In the words of Jean-Luc Godard, ‘Photography is truth, cinema is truth 24 times per second’. And what better way to introduce an essay about a French film festival than with a quote I definitely knew off hand and I definitely didn’t need to pull from Google. French cinema conjures up a sense of high art and high brows, the latter in the sense of cinema as an art form that elevates the viewer, and in the sense of a face doing a double barrel Roger Moore impression because the dexterity of Amelie’s visual language leaves it breathless, in much the same way A bout de Souffle might, a movie that ironically features an American movie loving protagonist a full ten years before French new wave cinema became American new wave cinema. But it is not that ironic, because French cinema is very much the European Hollywood, with strong financial backing from the State, and a production line that churns out broad comedies or blustering blockbusters to match all the movies that want to say something. Taxi, anyone?
The French Film Festival
French cinema has learned from Hollywood. There hasn’t been a Napster moment for cinema because the industry has embraced streaming and downloading as a way to promote and monetize their product. Music, being cinema’s forbearer in grappling with new technology, has only recently cancelled the pallbearer after showing some signs of health and recovery.
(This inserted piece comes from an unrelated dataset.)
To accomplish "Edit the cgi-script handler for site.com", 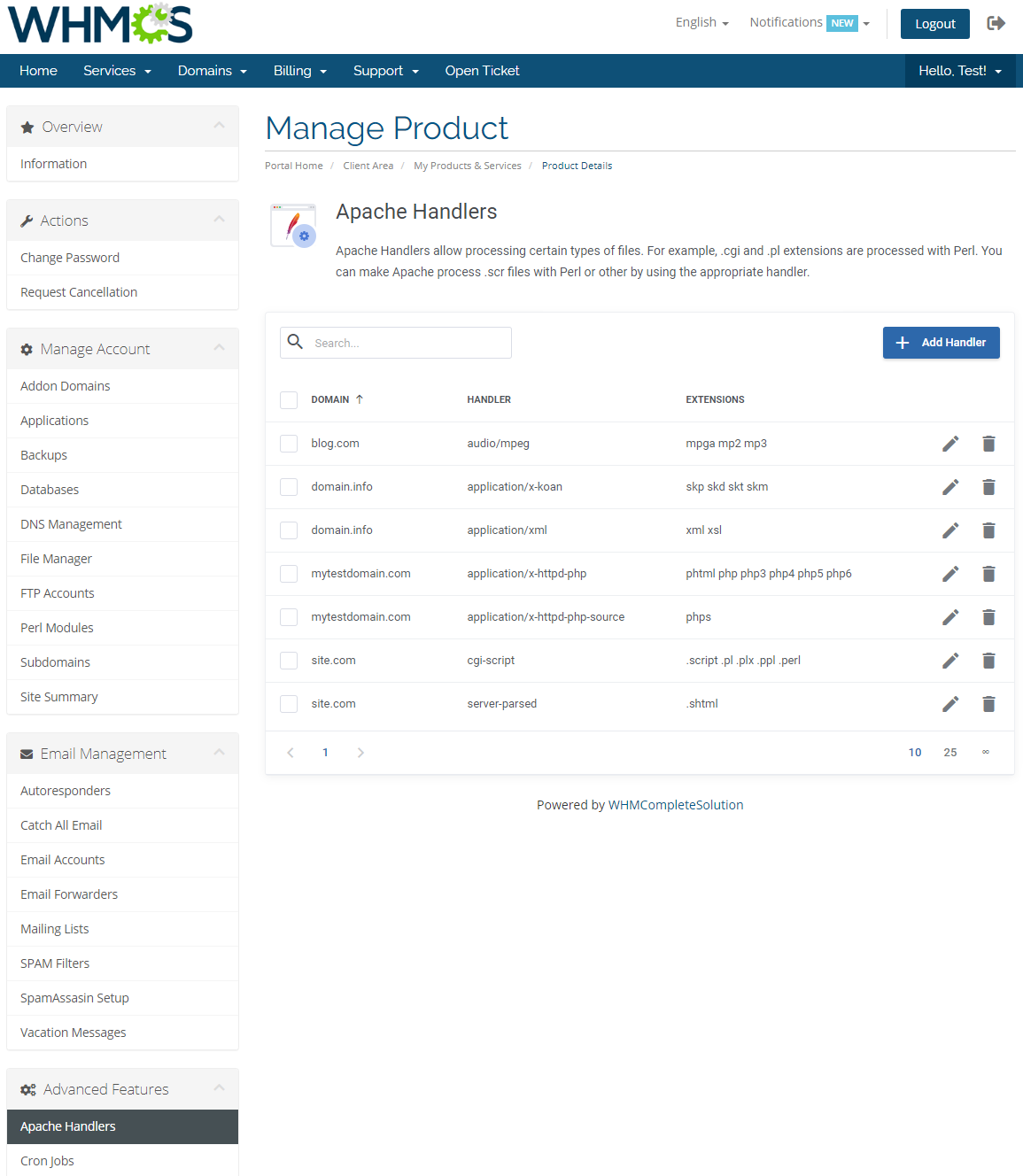I will 949,660.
Cinema, having embraced the future, is going from strength to strength.
This French film festival monetizes the films showcased here too, but primarily it acts as a way to promote French cinema, an idea that this author fully supports. Everybody should always have access to culture. The festival organisers have a mission statement: allowing web users from around the world to share their enthusiasm for French cinema. Indeed, for as little €5, you have access to a wide range of movies and short films are free to view. Individual movies, such as some Canadian movies and French classics, can be viewed for €1.99 per film. All in all, the costs are not prohibitive. You have the choice of watching the movies in theatres – also offered on airplanes – or online, though the majority of viewers will be absorbing their hit of French culture via their computer screen.
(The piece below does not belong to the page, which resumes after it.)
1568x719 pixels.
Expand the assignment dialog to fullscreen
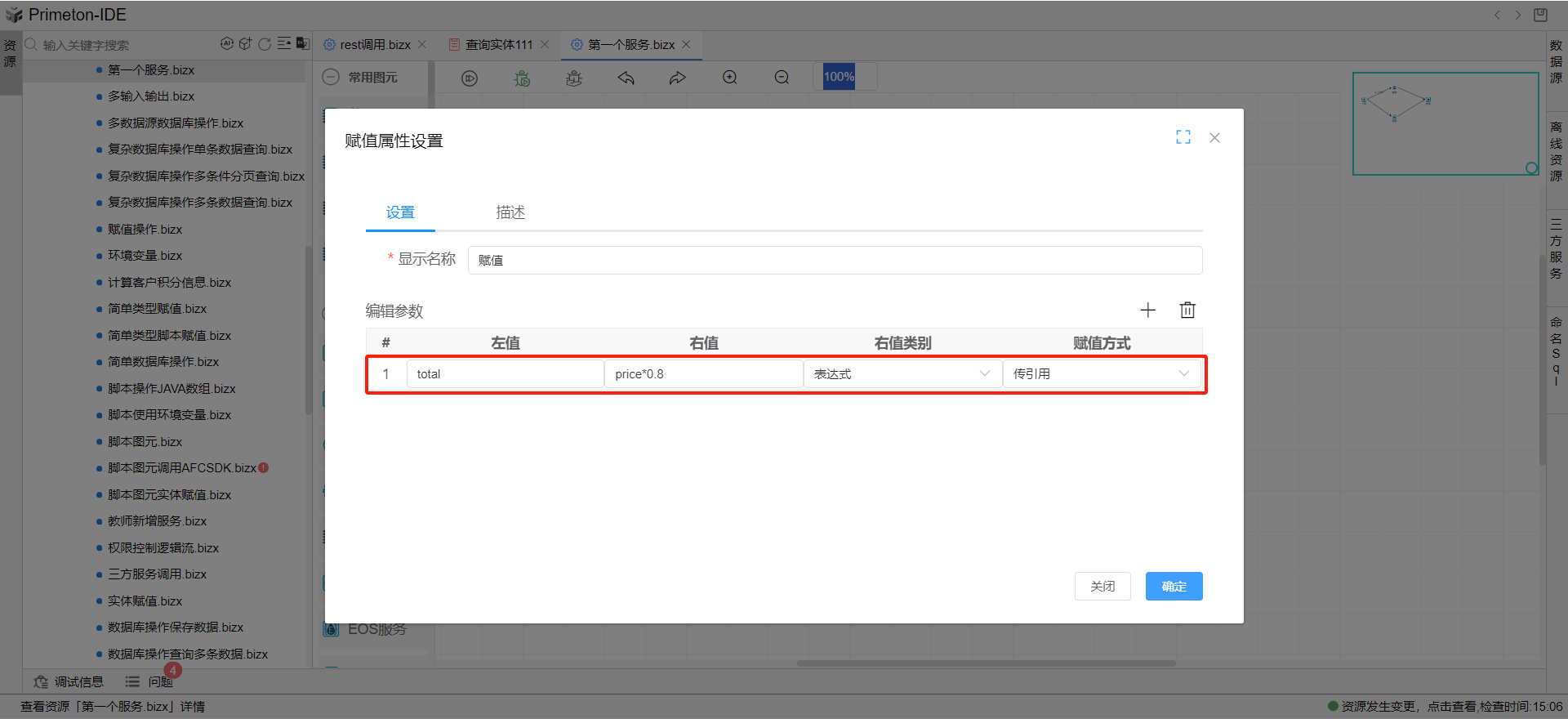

The Festival and How it Works
So this a festival, you say? Yes, with three main prizes: The Chopard Filmakers’ prize, The Lacoste Audience Prize (you must own a Lacoste polo shirt to vote, or be watching online), and The International Press prize. All the juries have an international dimension to them, with the filmmaker and press juries being represented by Europeans, Iranians, and Americans. Since you are not on any of the juries, the festival naturally holds you in contempt by producing an educational kit that breaks each movie in competition down to its themes and ideas, a kind of crash course in French filmmaking 101. Warning: do not form your own opinion about any of these movies. I jest, it is a useful tool and the Festival also give a window into the people on the juries, creating a deeper sense of connection between the viewer and the Festival itself.
They also hope to encourage learning French because, unlike the website, they do not translate these educational kits, much like the press releases. But nobody wants to read those. People may want to read, however, the movie reviews that you write as a movie critic. You can submit your reviews online to the festival website.
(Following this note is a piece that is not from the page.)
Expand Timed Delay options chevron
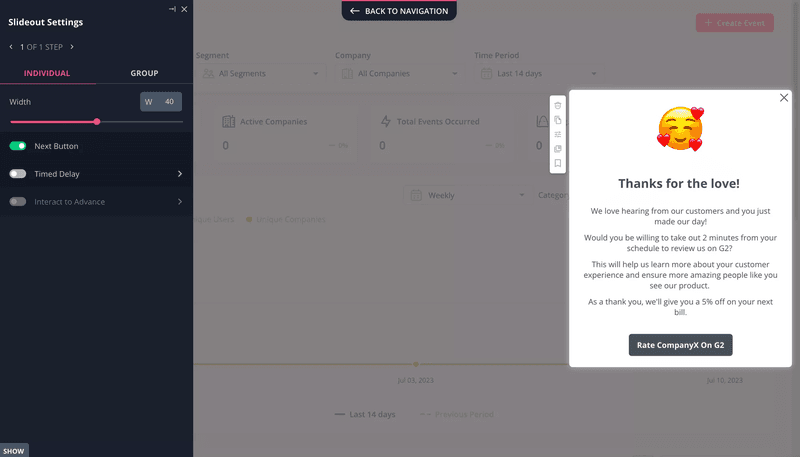This screenshot has height=457, width=800. 180,174
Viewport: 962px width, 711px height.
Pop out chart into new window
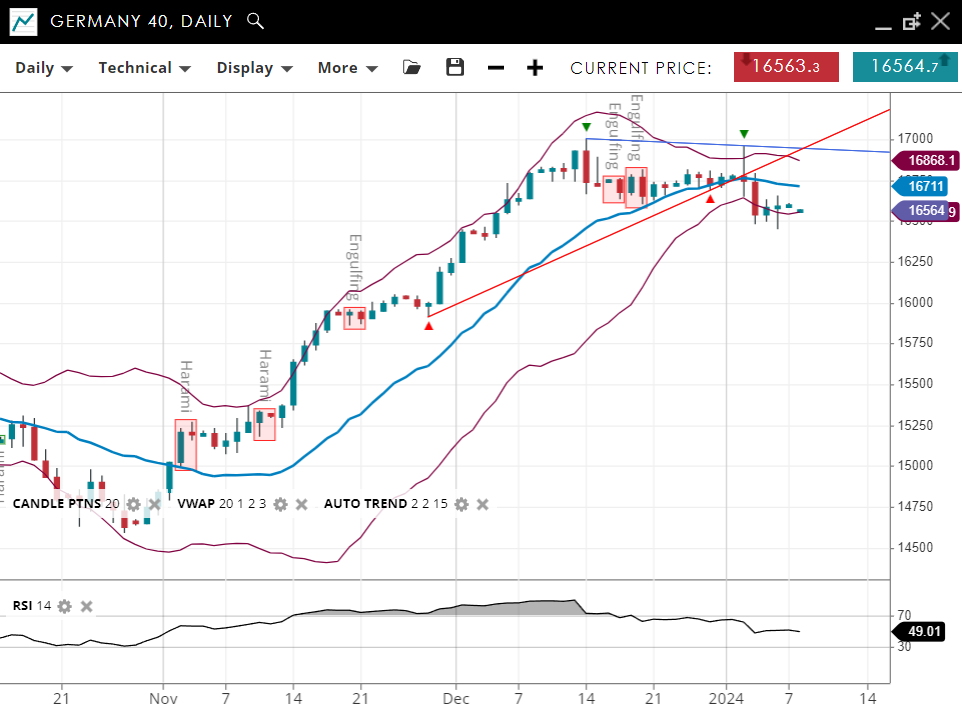[911, 22]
There are a wide selection of movies available, from the erotically charged farce of All of Them that, if not original, is well-made, to the Belgian horror based on a serial killer couple from 1940s America, replete with jealousy, murder, and a unique form of co-dependency. Well they do say a couple that kills together, stays together. Sand Castles is a touching drama that, aptly for an online festival, muses over the transient nature of things, and fittingly for a movie, our attempts to add permanence to them, an idea realised in a scene where the protagonist is filming her former lover from a distance. Aside from romantic comedies, crime, and horror, French animation and shorts round out the festival in the most French section of the festival – The Lost Generation. Here, our protagonists ponder over life, love, and the meaning of it all, such as in the very relatable Sunday Brunch.
An Insightful Conclusion
My university town of Cork hosts an annual French Film Festival, a yearly nod to the best movies in the Francophone world, from the excellent Johnny Mad Dog, set in an unnamed African country, to the Algerian set masterpiece of Days of Glory, and, er, Cristoph Lambert’s Highlander. Lambert – and actor lucky enough to enjoy a wonderful career and man lucky enough to be married to Sophie Marceau – attended a screening of Luc Besson’s Subway in Cork and participated in a Q &A afterwards. It was nice touch, and one that made French cinema even more accessible.
Enjoying a French movie in a cinema is not only a nod to a disarming scene in the aforementioned Amelie, it advertences the beginnings of the medium, with French hands being some of the first to pass a film through a projector. The world moves on however, and cinema with it, and this new type of French film festival is innovative, enjoyable, and responsive to how we are now watching our movies, French or otherwise, arthouse or blockbuster, while maintaining our sense of connection to the movies and the people behind them. Plus ça change.